The older I get the more I believe that love at the first sight is just a myth, cause I think true love is a combo of respect, understanding and connection - and those, in my humble opinion can only be discovered when you get to know someone. Perhaps I believe in attraction at first sigh, love can not be accomplished so quickly.
I thought how wonderful my life could be if I could share it with a loving, trustful and supportive. I dreamed to find a real partner, someone that I can share my happiest and saddest moments with. Someone, who's never get tired of hearing how my day went by, a partner that is here to listen, to share, and to offer a comfort and supportive shoulder.
And sometimes, I found myself asking: "Why haven't I found him yet? What can I do to attract and get the man that I want? What different am I from the millions of happy woman enjoying good relationships with their partners?" I’m not that different from those women.

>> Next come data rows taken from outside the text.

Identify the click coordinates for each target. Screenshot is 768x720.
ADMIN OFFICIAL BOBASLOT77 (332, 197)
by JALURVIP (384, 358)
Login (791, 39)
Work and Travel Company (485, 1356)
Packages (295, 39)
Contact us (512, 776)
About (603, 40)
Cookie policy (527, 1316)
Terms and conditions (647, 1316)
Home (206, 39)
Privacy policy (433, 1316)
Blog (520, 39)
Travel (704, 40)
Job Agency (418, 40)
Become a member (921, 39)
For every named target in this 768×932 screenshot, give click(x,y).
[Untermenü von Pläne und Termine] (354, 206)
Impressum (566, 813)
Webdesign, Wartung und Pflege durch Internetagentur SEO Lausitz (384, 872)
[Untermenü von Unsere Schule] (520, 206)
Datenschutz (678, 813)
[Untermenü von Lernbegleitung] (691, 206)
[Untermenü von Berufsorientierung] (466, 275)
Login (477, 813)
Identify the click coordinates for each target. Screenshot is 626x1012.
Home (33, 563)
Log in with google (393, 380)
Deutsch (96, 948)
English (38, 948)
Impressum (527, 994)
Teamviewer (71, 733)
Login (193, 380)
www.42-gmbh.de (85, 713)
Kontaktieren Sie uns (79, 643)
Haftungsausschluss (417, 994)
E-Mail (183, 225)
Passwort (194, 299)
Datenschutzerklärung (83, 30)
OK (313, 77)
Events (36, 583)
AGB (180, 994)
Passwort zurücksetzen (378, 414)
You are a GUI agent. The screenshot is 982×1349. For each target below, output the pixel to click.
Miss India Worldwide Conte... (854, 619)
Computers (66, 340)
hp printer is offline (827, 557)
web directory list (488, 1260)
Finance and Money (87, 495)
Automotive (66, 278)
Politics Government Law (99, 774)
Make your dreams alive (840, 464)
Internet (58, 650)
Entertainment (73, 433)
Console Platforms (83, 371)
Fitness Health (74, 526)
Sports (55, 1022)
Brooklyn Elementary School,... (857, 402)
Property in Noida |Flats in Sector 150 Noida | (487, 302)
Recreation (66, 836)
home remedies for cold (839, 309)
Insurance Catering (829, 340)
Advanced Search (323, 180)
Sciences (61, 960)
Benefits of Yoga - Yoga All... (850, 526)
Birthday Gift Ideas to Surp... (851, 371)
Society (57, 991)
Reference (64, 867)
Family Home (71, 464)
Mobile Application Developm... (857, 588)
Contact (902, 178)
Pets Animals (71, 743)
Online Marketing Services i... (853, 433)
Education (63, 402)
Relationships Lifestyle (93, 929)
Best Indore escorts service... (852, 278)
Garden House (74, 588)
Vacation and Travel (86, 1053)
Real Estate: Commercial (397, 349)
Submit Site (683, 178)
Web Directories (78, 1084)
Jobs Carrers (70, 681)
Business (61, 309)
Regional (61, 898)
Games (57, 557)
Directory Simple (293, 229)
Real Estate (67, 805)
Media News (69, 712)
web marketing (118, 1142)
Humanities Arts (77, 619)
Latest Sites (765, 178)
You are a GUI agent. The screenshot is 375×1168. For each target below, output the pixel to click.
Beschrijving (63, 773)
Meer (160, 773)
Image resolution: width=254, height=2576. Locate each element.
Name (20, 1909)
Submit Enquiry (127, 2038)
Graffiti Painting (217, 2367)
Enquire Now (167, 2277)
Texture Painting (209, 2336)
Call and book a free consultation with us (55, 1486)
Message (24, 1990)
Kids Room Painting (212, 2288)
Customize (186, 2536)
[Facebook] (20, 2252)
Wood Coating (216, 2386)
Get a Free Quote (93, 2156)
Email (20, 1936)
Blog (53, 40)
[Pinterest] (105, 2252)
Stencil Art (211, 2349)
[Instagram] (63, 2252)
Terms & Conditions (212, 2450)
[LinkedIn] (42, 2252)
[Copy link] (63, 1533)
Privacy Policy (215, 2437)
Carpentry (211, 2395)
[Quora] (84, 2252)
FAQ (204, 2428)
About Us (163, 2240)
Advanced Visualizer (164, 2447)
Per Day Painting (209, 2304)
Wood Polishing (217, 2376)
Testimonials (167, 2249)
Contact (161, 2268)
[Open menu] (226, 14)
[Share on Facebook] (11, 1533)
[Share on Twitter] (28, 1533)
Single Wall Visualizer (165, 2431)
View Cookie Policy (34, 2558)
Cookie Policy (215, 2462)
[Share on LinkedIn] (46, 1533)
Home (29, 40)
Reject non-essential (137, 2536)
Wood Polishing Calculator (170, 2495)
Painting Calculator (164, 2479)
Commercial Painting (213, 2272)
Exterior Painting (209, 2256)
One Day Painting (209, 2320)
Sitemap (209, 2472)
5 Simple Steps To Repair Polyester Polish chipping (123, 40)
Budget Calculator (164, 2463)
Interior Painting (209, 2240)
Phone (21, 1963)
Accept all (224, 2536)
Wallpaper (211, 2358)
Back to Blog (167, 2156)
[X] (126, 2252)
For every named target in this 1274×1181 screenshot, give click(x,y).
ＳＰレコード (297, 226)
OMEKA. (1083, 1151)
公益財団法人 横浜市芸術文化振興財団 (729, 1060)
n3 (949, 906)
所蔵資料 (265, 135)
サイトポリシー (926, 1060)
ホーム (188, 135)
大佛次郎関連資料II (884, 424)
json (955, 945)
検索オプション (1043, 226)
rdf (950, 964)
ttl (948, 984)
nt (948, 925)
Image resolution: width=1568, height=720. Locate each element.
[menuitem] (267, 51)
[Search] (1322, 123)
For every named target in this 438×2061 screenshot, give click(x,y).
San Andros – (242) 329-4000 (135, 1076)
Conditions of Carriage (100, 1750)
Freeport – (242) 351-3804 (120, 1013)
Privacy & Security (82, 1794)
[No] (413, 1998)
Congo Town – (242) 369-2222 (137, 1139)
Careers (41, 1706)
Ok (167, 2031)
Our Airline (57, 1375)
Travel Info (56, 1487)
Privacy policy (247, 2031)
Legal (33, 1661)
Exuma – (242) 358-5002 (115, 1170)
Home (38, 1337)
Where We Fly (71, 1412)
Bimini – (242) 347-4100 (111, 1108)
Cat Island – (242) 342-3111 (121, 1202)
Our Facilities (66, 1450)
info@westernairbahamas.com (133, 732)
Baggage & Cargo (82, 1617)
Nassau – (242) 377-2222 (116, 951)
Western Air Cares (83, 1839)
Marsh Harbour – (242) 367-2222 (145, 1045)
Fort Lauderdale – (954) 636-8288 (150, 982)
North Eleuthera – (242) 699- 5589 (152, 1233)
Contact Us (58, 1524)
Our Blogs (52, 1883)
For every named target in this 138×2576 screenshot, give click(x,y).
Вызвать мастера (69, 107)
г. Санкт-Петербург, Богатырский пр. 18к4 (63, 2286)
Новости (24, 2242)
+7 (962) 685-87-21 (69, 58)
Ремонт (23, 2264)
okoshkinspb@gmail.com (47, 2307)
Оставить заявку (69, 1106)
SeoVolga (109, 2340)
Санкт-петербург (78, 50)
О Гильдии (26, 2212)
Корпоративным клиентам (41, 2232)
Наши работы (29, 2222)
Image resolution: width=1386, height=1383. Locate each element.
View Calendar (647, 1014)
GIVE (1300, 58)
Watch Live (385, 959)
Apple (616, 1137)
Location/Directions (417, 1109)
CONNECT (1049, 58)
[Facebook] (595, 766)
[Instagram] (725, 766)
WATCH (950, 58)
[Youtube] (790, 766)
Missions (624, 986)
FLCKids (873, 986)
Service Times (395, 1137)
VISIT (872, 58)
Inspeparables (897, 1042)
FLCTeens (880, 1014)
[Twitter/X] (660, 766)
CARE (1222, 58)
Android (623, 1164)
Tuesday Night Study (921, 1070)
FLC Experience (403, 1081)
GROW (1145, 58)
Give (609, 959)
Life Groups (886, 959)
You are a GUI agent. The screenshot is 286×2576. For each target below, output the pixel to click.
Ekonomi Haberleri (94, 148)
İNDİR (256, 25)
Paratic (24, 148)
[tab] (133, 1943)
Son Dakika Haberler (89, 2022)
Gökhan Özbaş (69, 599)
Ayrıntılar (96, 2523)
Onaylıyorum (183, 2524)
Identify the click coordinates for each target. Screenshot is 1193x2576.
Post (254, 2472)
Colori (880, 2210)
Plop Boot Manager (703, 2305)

I’m not less intelligent, less beautiful than most happy women.
I kept thinking perhaps I haven't been able to got the right man of my dreams because I’m not good enough, or because I have probably been making several mistakes in the way I choose, approach, behave and communicate with men?
or maybe I should just stay single for the rest of my life. Dating, marriage and kids are not in the deck of cards God has planned for me.
What if all I planned in my mind ares totally opposite of what God has in mind? What if while I’m looking for greatness I let greatness passed me by, as a matter of fact when my MR. RIGHT walks into my life, I probably won’t even recognize him.
I do believe God's way is best, His design is perfect, God has one person for you to spend forever with. Truth is, I am not sure what my Mr. Right will be like. I have an idea, but I keep thinking that as good as my idea may sound, God’s plan is a whole lot better. God is still God and always will be. His timing is perfect, not yours or mine, and when it's time, you will be with “the one” God designed for you.